Coma gordura…

CORREDORES GOSTAM de seguir regras. E, durante décadas, as regras da nutrição colocaram um limite rígido nas quantidades de gordura saturada que deveríamos ingerir. Afinal, desde os anos 1960, especialistas batem na tecla que ingerir alimentos com altas taxas de gordura saturada – ovos, carne vermelha e laticínios integrais, por exemplo – aumenta os riscos de doenças do coração. Os corredores obedeceram as recomendações e tentaram diminuir ao máximo a presença desses alimentos em suas dietas.

Porém uma série de novos estudos vem colocando esse conceito de cabeça para baixo. Um deles, publicado no jornal Annals of Internal Medicine no começo deste ano, revisou 76 pesquisas existentes e não descobriu nenhuma associação concreta entre gordura saturada e doenças do coração. Outra revisão de estudos, divulgada em 2010, chegou a uma conclusão similar. “A gordura saturada pode não ser o demônio que acreditávamos”, diz o norte-americano Jeff Volek, professor associado de cinesiologia na Universidade de Connecticut (EUA).

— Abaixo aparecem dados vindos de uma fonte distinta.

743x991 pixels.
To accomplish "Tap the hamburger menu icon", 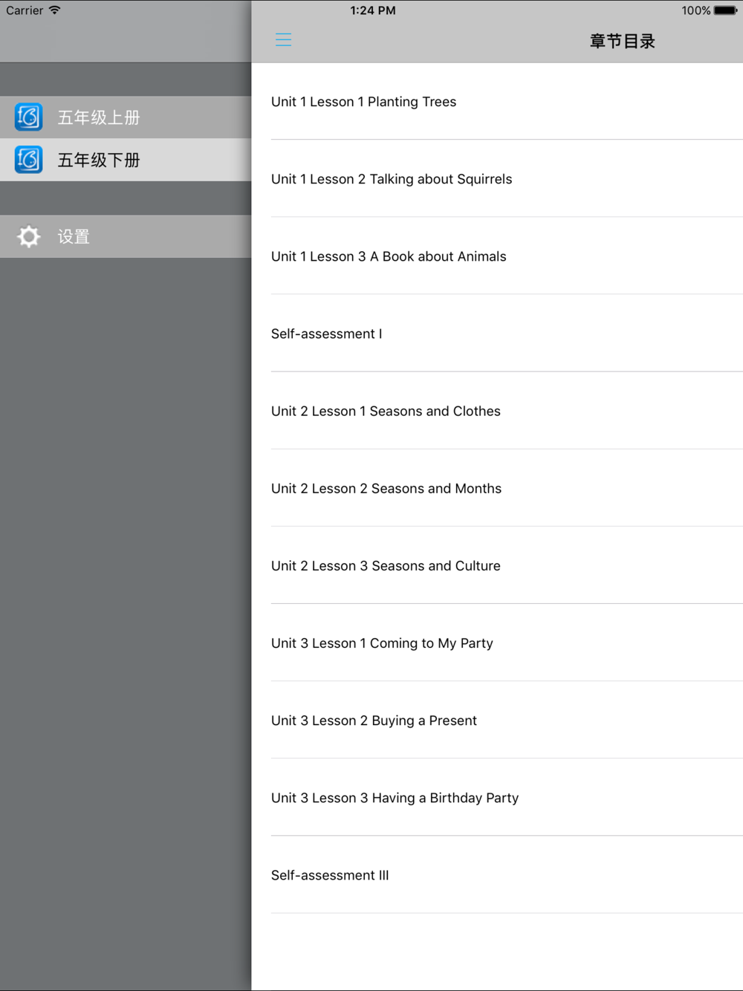I will coord(283,40).
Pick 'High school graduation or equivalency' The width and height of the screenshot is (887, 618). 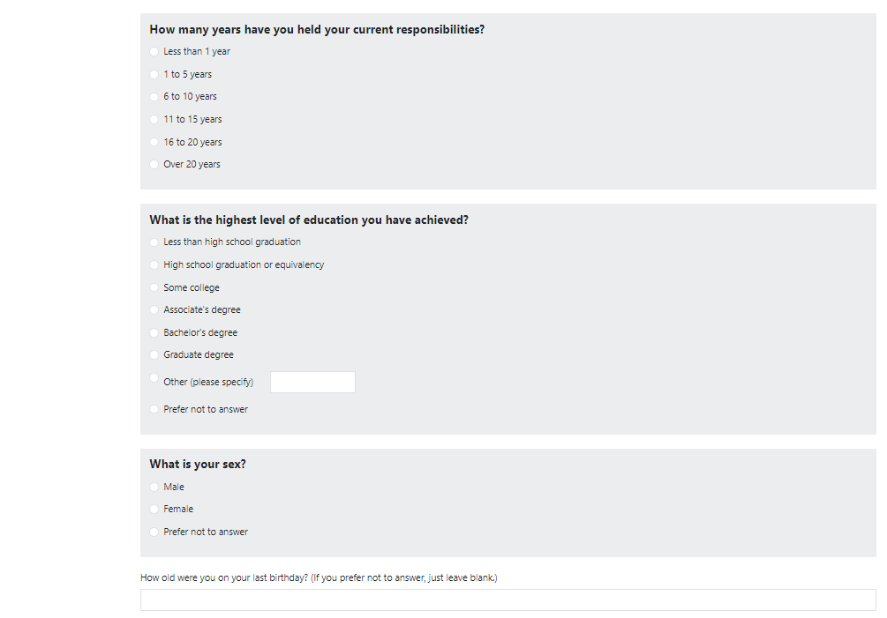[154, 265]
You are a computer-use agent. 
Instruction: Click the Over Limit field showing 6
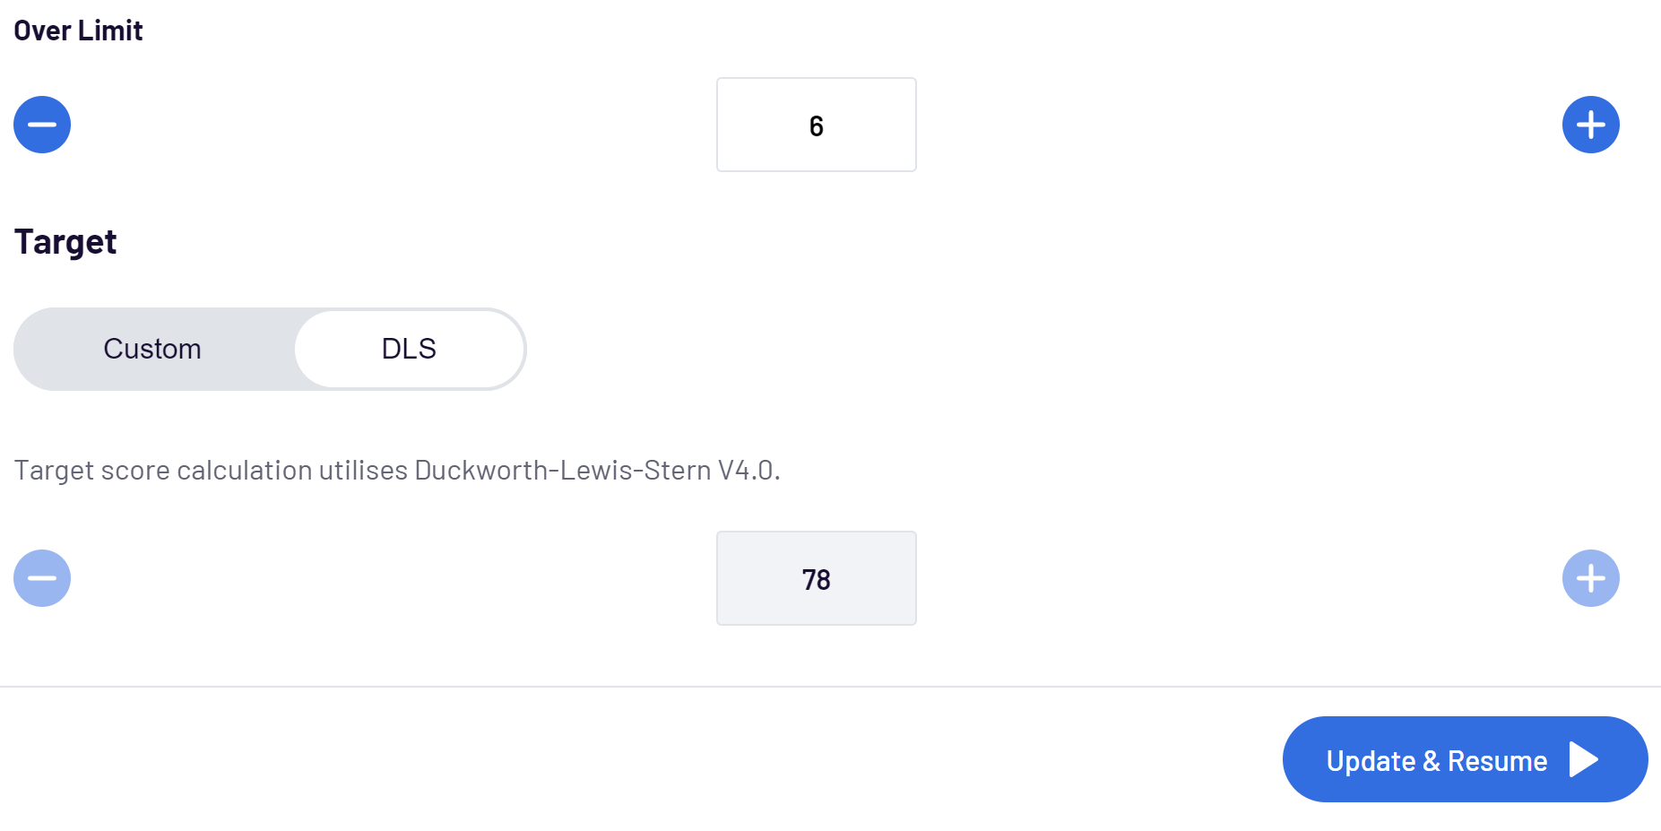(816, 125)
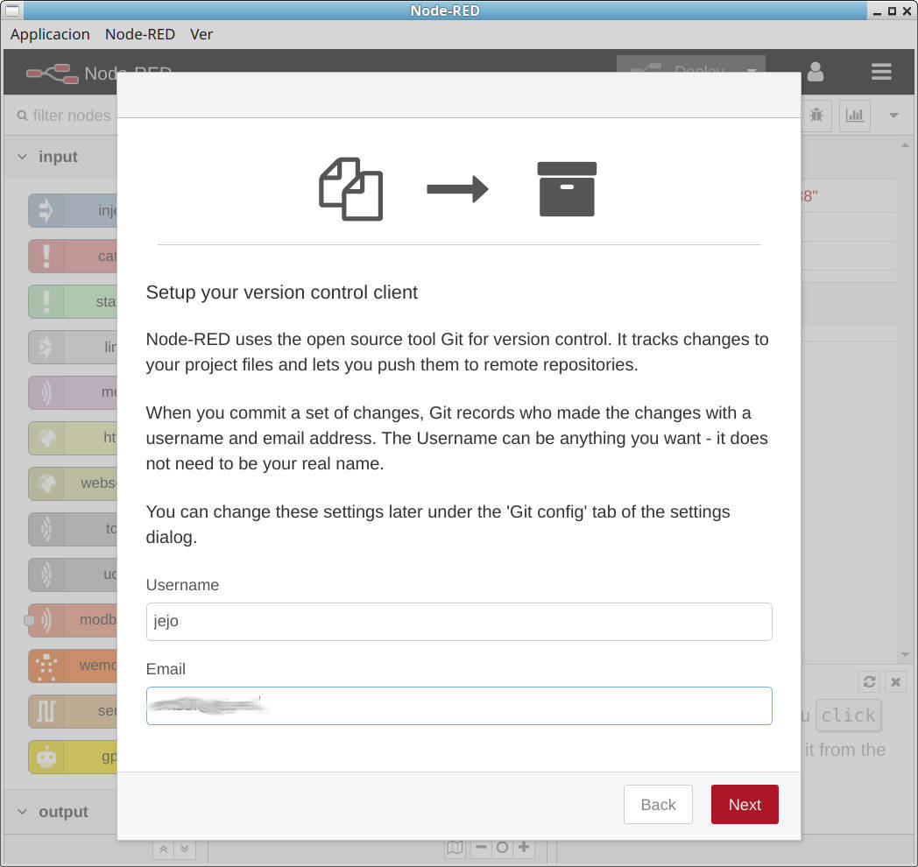Collapse all palette categories double-arrow up
The image size is (918, 867).
point(163,849)
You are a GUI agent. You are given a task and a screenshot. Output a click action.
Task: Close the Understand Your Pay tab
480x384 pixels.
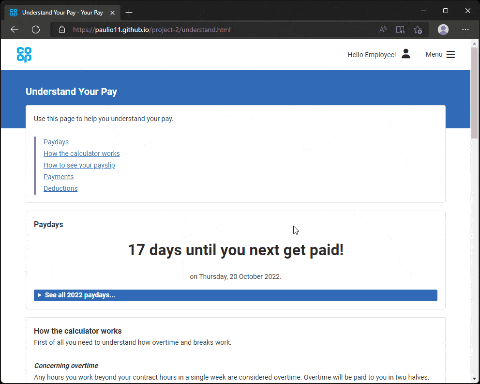pyautogui.click(x=112, y=13)
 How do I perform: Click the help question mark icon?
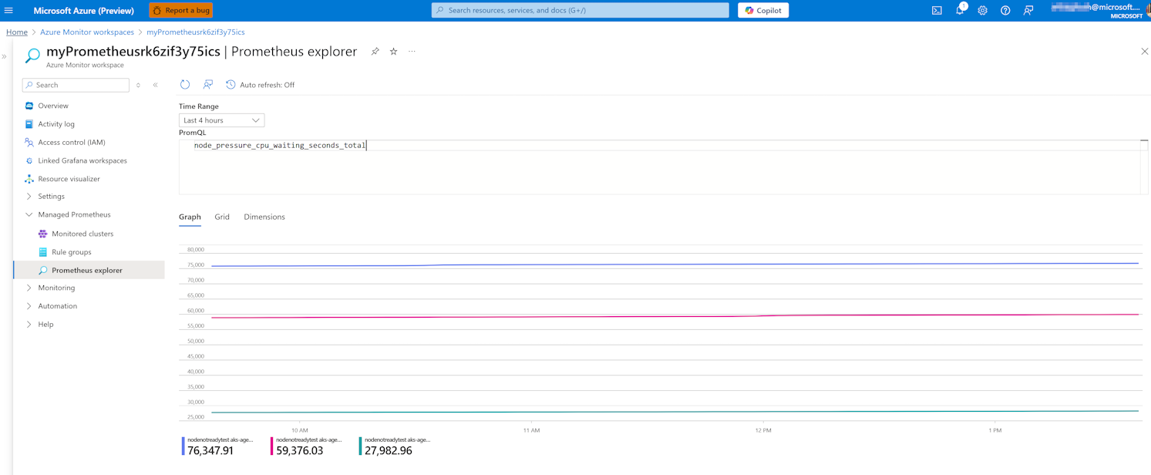(1005, 11)
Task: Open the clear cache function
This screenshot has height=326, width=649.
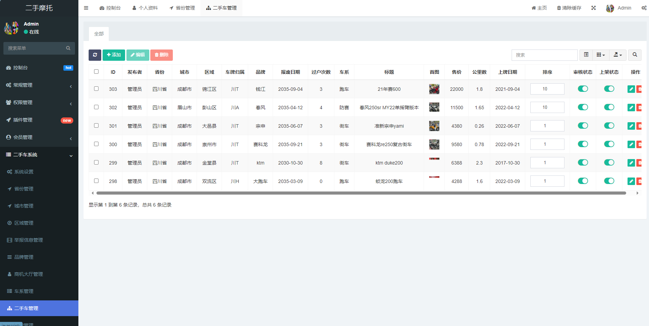Action: coord(569,8)
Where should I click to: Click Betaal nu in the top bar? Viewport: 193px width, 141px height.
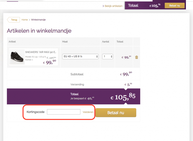coord(175,5)
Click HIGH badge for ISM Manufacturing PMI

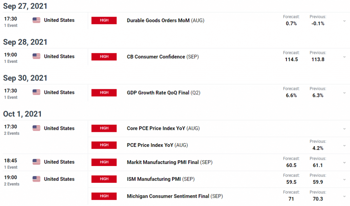point(104,179)
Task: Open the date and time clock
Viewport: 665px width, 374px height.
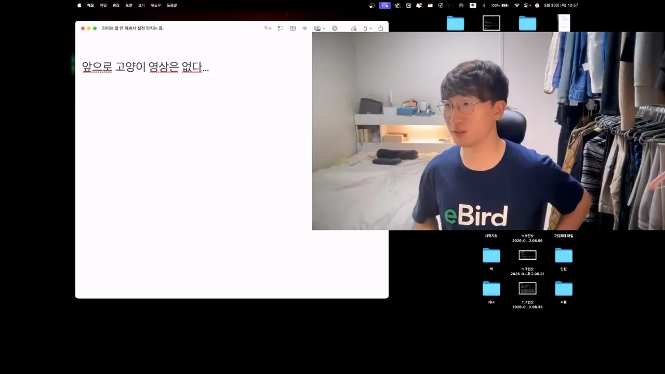Action: coord(561,5)
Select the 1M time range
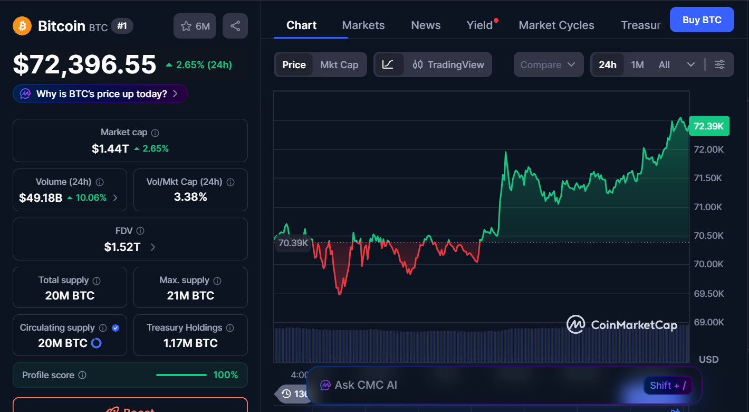Viewport: 749px width, 412px height. (637, 64)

Antes que você saia comemorando as boas novas com um cheeseburguer duplo, há uma pegadinha. Só porque as novas pesquisas não acharam uma associação não significa que ela não exista. Muitos dos estudos anteriores eram observacionais (ou seja, não tinham como objetivo determinar causas e efeitos diretos e confiavam em “cobaias” para relatar suas dietas. E esses relatos podem não ser muito precisos. O que os cientistas sabem por meio de estudos clínicos em condições controladas – o padrão mais respeitado entre os métodos de pesquisa – é isto: “A gordura saturada aumenta os níveis de LDL, o chamado colesterol ruim”, diz Penny Kris-Etherton, renomado professor de nutrição da Universidade de Penn State (EUA). “O LDL contribui para o depósito de placas nas artérias e é um dos dois maiores fatores de risco para as doenças do coração.” Penny explica que quando você substitui as gorduras saturadas pelas poli-insaturadas (chamadas de “gorduras boas” e encontradas em peixes e óleos vegetais como canola) os níveis de LDL caem, e com eles diminui a incidência de doenças do coração. As evidências disso são encontradas em uma série de estudos recentes.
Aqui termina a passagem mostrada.